Problem to work on » Down to the last word, output the records below, skipping any images.

Recorded information »
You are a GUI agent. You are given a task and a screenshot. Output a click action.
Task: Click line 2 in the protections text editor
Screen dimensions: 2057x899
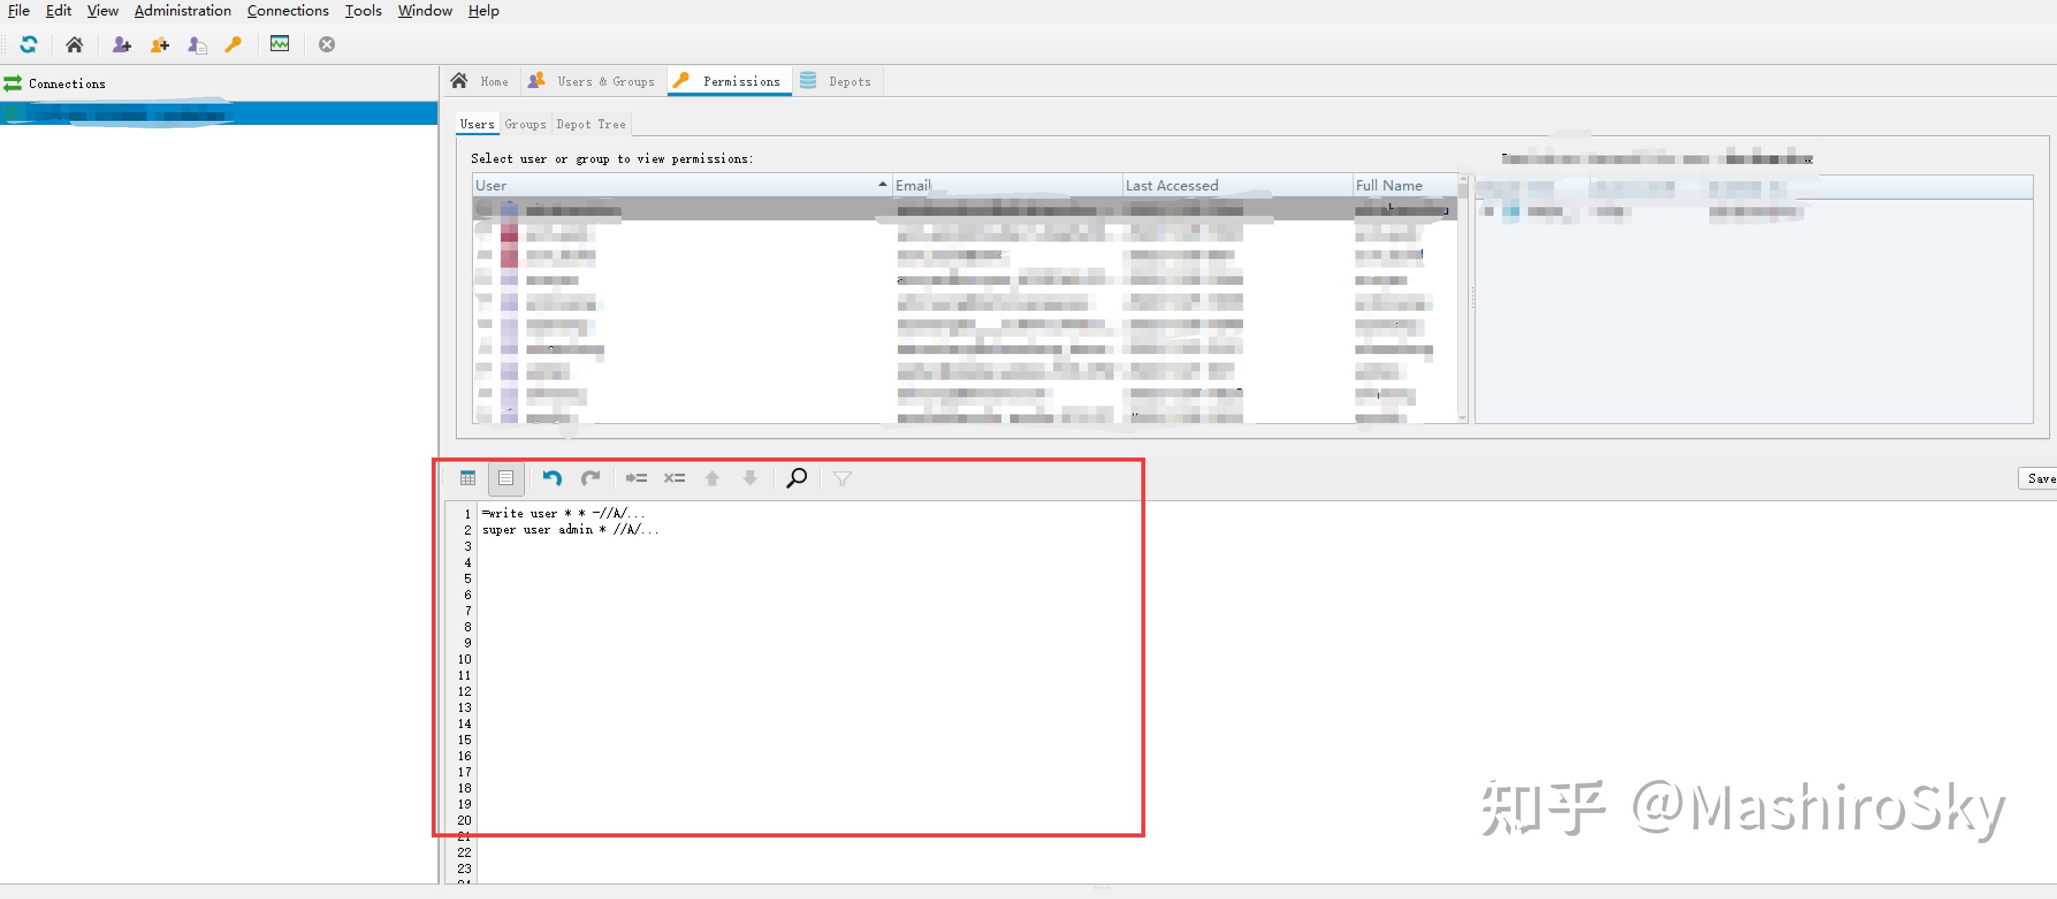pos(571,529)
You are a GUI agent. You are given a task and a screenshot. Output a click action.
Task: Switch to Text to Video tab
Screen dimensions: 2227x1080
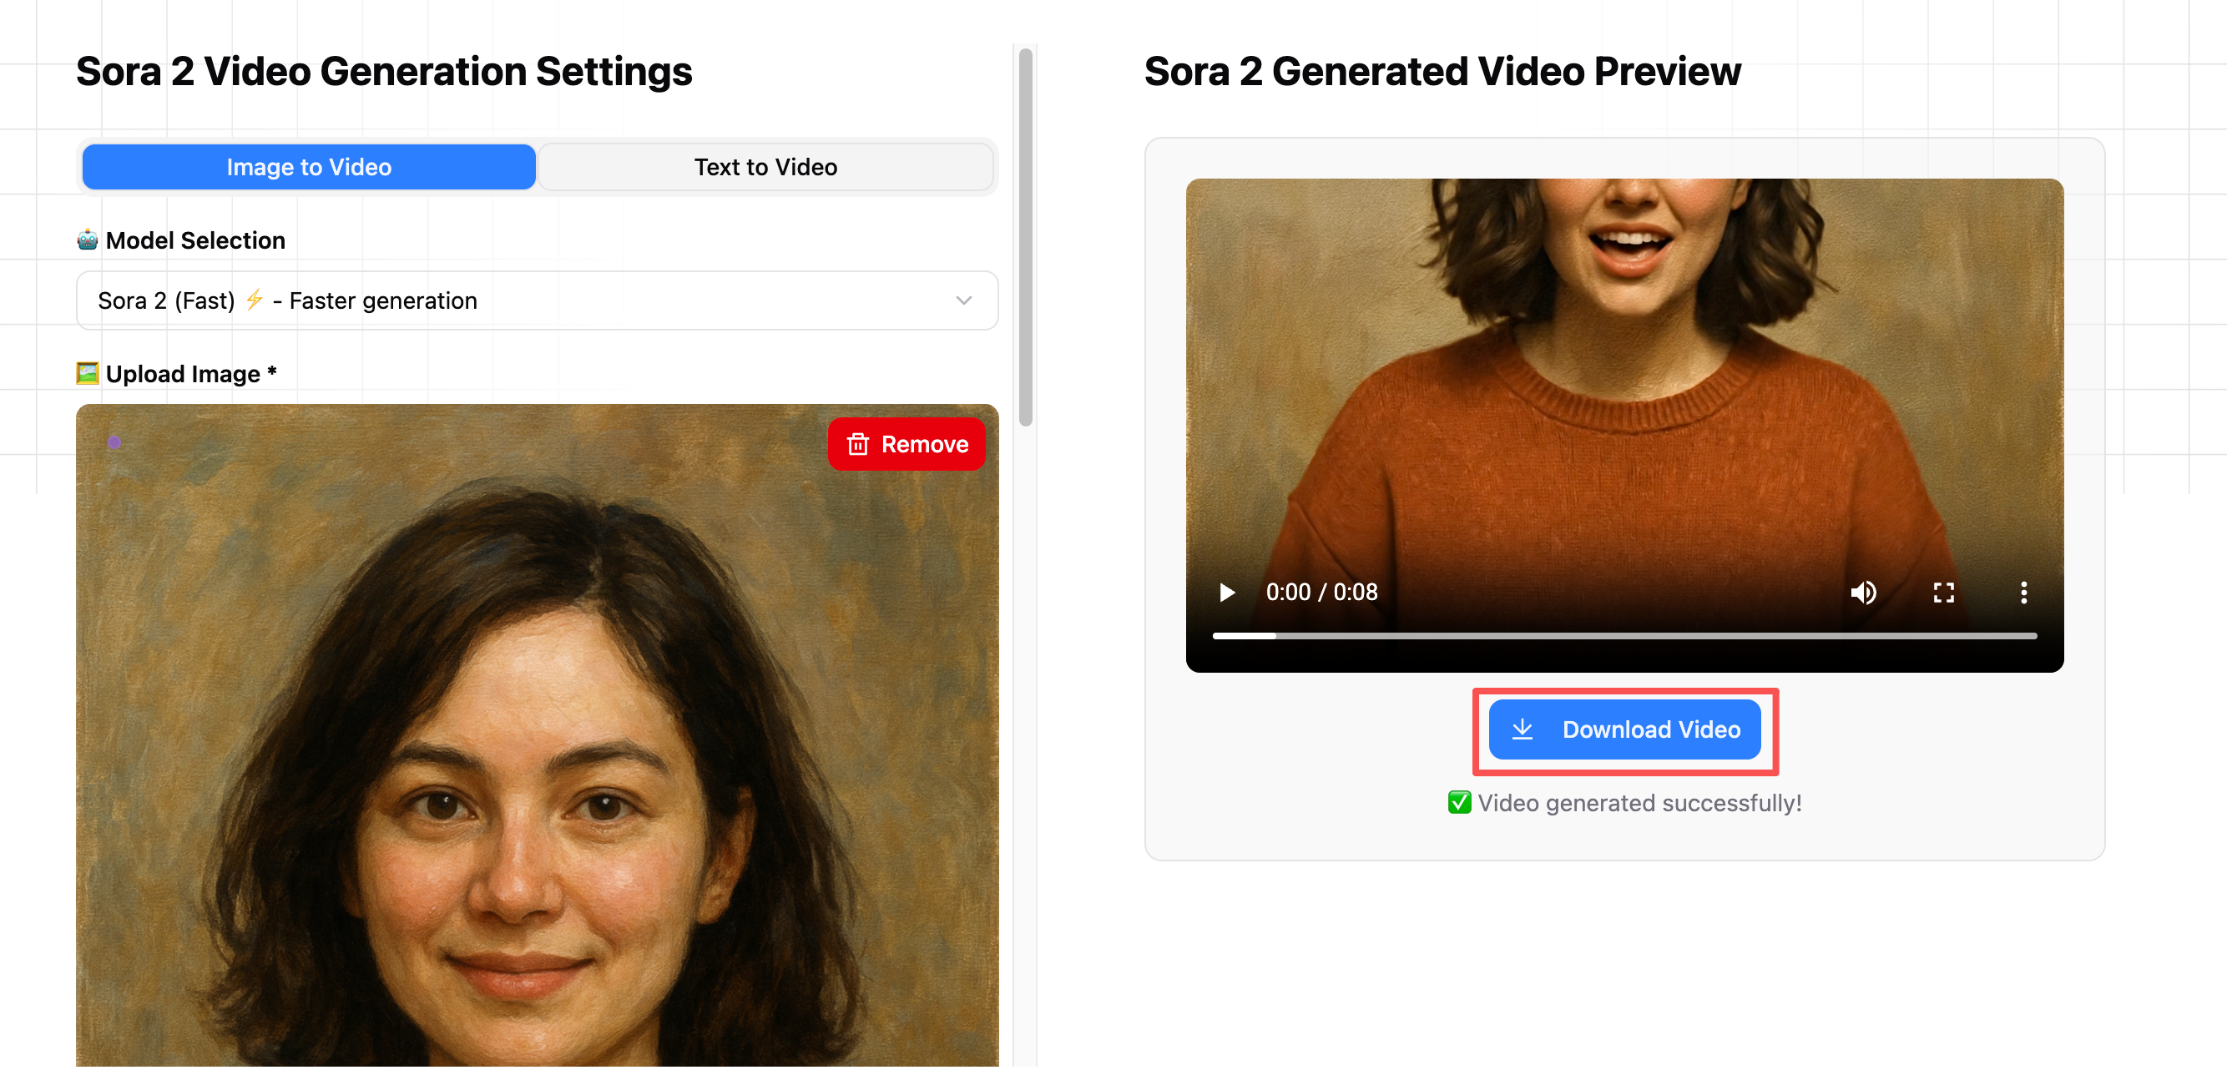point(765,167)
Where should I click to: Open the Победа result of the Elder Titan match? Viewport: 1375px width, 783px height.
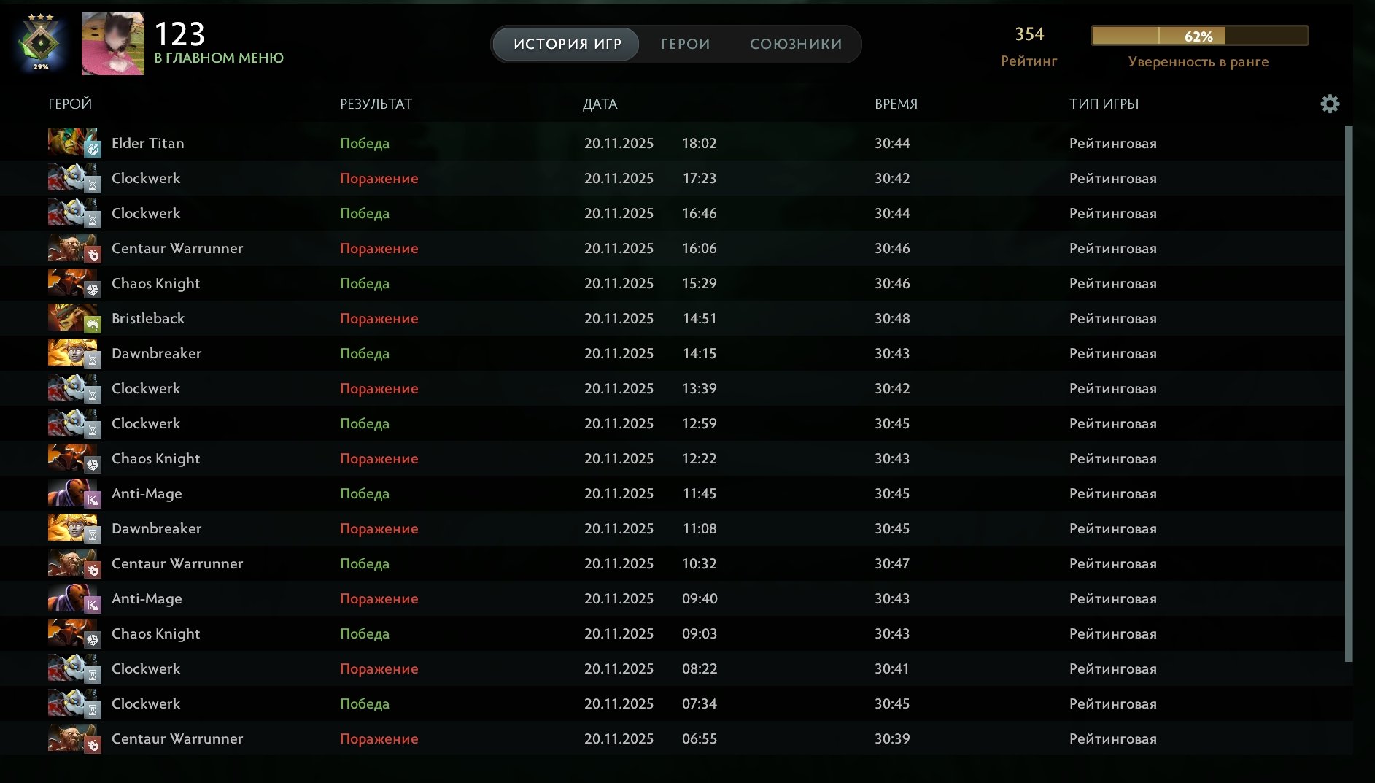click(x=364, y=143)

Response area »
You are a GUI agent. You are given a task and a screenshot. Output a click action.
Task: Click line 2 in the protections text editor
Screen dimensions: 2057x899
pos(571,529)
You are a GUI agent. You are given a task and a screenshot. Output a click action.
Task: Switch to Text to Video tab
Screen dimensions: 2227x1080
point(765,167)
Where should I click to: Open the Победа result of the Elder Titan match? Viewport: 1375px width, 783px height.
click(x=364, y=143)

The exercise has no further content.